A huge part, the BIGGEST part of my problem with coping with ME is that I simply cannot pace.
Even though my children are now 19 and 15, so the physical demands of childcare have disappeared, and the elder one is living in another country, they need enormous amounts of emotional support and practical advice.
So much talking and listening! I know I am blessed to have children, even more so, children who talk to me and seek my opinion... But dear lord, its exhausting. One in person, with rock music, attitude, GCSE's to be herded through, while making unrealistic demands of me daily.
The other with tearful phone calls and masive guilt trips - last night I was on the phone for an hour calming her down from a panic attack. This is a frequent occurence.
I WISH I had a healthy, competent spouse who could attend to our beloved children while I REST and PACE - but how do I pace when my children's emotional needs far outstrip my energy limit?
Both have therapists. But they only have 1 emotionally stable parent.

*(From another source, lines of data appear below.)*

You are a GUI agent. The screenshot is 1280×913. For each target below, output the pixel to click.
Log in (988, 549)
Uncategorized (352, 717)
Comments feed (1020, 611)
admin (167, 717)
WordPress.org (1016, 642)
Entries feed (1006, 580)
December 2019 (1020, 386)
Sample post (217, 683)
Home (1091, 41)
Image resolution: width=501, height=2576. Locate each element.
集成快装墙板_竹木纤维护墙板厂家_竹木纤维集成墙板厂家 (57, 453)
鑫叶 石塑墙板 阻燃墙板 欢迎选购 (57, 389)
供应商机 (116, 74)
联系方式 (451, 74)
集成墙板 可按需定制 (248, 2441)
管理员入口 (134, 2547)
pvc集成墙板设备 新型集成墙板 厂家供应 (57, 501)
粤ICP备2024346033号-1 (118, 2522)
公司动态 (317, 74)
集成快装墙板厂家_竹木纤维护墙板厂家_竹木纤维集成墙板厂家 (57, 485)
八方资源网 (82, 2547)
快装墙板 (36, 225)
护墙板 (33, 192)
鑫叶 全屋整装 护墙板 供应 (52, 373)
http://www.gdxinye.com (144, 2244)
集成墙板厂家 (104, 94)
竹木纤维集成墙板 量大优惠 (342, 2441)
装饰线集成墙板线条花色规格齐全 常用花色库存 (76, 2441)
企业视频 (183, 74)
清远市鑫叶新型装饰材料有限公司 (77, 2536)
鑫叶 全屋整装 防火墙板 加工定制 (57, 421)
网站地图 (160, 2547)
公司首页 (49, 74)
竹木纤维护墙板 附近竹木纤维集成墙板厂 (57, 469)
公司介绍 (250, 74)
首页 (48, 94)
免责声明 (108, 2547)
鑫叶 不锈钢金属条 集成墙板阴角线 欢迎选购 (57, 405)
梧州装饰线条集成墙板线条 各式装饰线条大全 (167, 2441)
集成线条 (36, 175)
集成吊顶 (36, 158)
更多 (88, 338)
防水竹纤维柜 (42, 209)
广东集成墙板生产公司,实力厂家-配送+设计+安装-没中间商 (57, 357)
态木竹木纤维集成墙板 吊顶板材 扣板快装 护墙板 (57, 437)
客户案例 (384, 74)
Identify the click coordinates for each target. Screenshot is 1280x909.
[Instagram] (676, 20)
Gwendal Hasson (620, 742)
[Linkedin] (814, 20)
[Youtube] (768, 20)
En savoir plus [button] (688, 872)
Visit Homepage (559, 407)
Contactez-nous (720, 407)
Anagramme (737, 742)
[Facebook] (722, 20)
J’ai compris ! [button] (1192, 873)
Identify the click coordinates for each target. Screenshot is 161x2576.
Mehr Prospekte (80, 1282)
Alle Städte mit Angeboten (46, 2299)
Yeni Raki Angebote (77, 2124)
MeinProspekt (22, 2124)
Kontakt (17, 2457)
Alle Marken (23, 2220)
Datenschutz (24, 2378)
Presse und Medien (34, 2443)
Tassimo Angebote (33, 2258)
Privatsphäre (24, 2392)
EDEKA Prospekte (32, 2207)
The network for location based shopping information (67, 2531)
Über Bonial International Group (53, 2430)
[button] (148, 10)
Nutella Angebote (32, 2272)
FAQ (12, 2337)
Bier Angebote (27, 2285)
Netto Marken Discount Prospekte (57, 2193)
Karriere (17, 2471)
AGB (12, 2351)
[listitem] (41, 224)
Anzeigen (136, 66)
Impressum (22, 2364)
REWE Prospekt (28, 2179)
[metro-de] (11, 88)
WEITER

Oh, I'm supporting the emotionally unstable parent too. And keeping watch over our finances, bills, etc
PACING? Even as I lie here in bed, physically exhausted, I can't take my mental finger off the pluse, because I have 3 people leaning hard on me.
So YES! I'm looking for things that might help me function. Unless I'm utterly crippled with migraine pain, I can't fail them when they need me.
I'm very happy for those of you that CAN rest and PACE without your family and home disintegrating. I can't.
I'd like MY THREAD to PLEASE go back to discussing what people might have possibly, anecdotally, found useful.